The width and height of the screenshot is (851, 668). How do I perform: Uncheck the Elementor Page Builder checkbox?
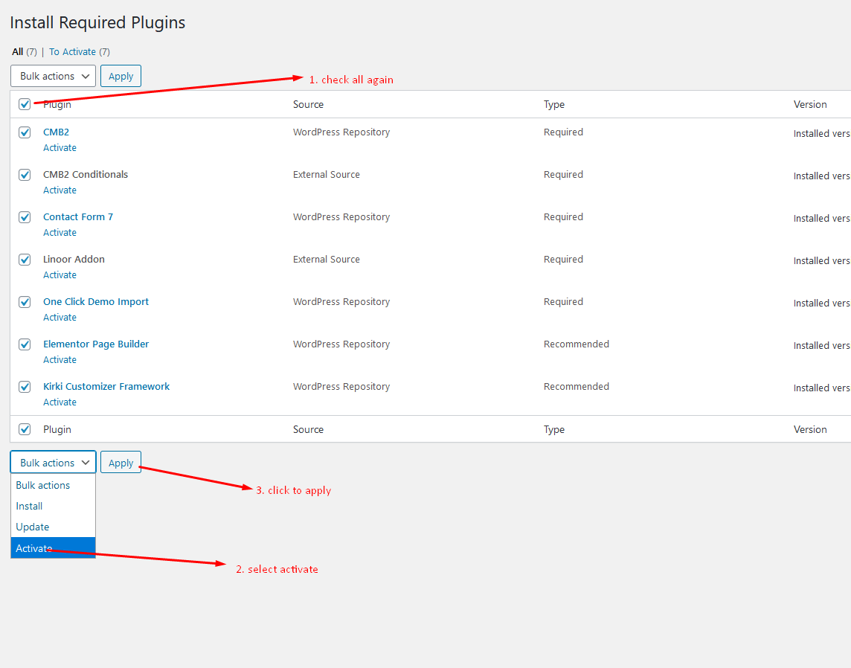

...

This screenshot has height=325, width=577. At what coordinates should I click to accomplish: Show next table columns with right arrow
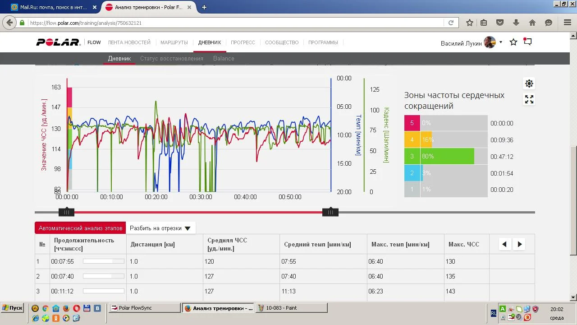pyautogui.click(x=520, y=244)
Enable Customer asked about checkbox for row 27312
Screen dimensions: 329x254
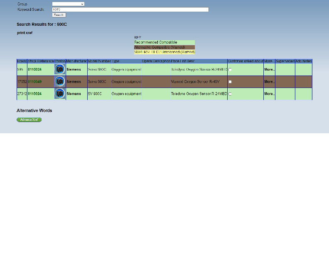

Exercise description ▸ Copy out, from the records above, every line that holds the string "checkbox".

Result ▸
The width and height of the screenshot is (851, 668). How do I perform: Uncheck the Elementor Page Builder checkbox?
Enable Customer asked about checkbox for row 27312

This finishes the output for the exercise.